Author: Alexey Bataev (alexey-bataev)

Changes

Add preferSLPInstCountCheck() to TTI so targets can opt out of the
2-element inst-count heuristic in getTreeCost(). Default returns true
(existing behavior unchanged). getTreeCost() ANDs the existing
SLPInstCountCheck flag with the hook result.

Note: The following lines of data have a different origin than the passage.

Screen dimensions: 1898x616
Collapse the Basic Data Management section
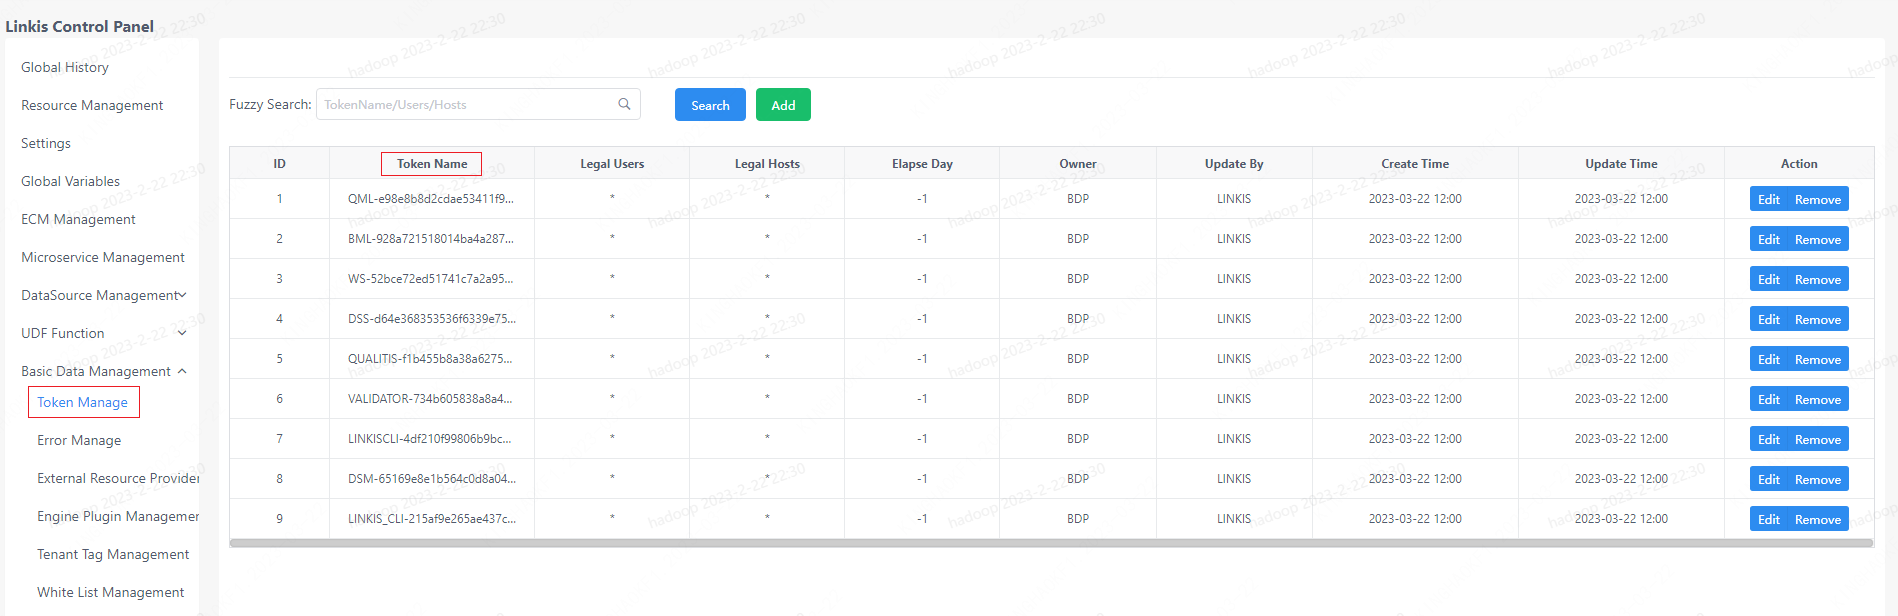182,371
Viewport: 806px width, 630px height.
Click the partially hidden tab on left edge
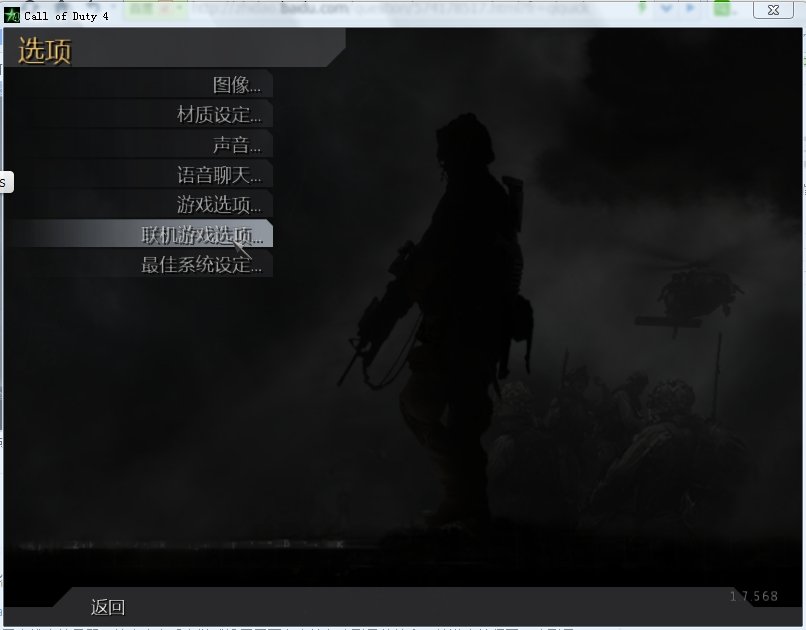(x=4, y=182)
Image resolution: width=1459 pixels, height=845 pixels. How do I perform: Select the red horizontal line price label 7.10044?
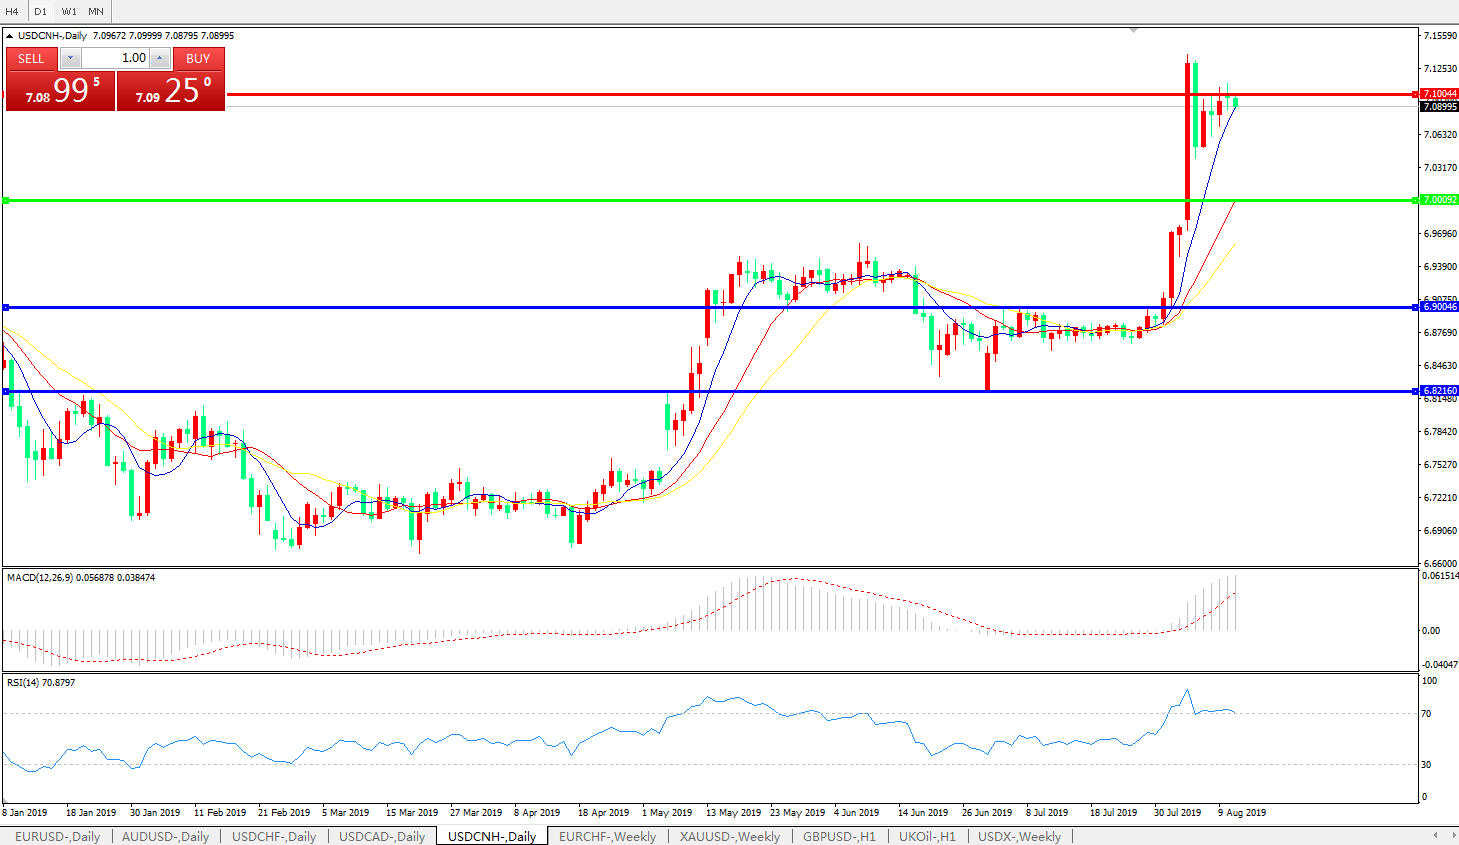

GCNTTIImpl returns
false for gfx940/gfx941/gfx942 and gfx950.

Fixes #199662.

Full diff: https://github.com/llvm/llvm-project/pull/199696.diff

7 Files Affected:

(modified) llvm/include/llvm/Analysis/TargetTransformInfo.h (+6)
(modified) llvm/include/llvm/Analysis/TargetTransformInfoImpl.h (+2)
(modified) llvm/lib/Analysis/TargetTransformInfo.cpp (+4)
(modified) llvm/lib/Target/AMDGPU/AMDGPUTargetTransformInfo.cpp (+9)
(modified) llvm/lib/Target/AMDGPU/AMDGPUTargetTransformInfo.h (+1)
(modified) llvm/lib/Transforms/Vectorize/SLPVectorizer.cpp (+2-1)
(modified) llvm/test/Transforms/SLPVectorizer/AMDGPU/inst-count-heuristic.ll (+32-22)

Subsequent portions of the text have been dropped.